ここまで細かく分かれているあたり、韓国のネット文化における画像コミュニケーションの発達具合がうかがえますよね。
日本語話者が使う時に気をつけたいこと
実際に使ってみるときのちょっとした注意点をまとめておきます。
フォーマルな場面では避けたほうが無難
「짤(チャル)」はかなりカジュアルな口語表現なので、目上の人とのやり取りやビジネスメールでは使わないほうがいいです。
友達同士やSNSでの砕けたやり取りに向いている言葉というイメージを持っておくと安心かなと思います。
著作権画像のシェアには注意が必要
これはあくまで自分の見立てなんですが、ドラマや映画のキャプチャ画像を「짤(チャル)」として共有する文化自体は根強いものの、著作権的にグレーな部分もありそうです。
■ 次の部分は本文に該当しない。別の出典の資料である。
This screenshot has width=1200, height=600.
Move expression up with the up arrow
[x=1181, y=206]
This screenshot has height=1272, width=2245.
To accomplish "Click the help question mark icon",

個人の楽しみの範囲を超えて商用利用したりするのはトラブルの元になりかねないので、そのあたりは常識の範囲で楽しむのがよさそうですね。
まとめ
「짤(チャル)」について意味から由来、使い方まで一通り見てきました。最後にポイントを整理しておきます。
- 「짤」は画像やGIF、短い動画を指す韓国のネットスラングです
- 語源は「짤림방지」でDCインサイドという掲示板文化から生まれました
- 20年以上使われ続けている意外と息の長い言葉です
- 「밈(ミーム)」とは似ているようで、画像そのものか流行の概念かという違いがあります
- 인생짤や움짤、레전드짤など種類も豊富です
- カジュアルな場面向けの表現なので使うシーンは選んだほうがいいです
これで「짤」を見かけても意味に迷うことはなくなると思います。ぜひ実際の韓国語の会話やSNSでも使ってみてくださいね。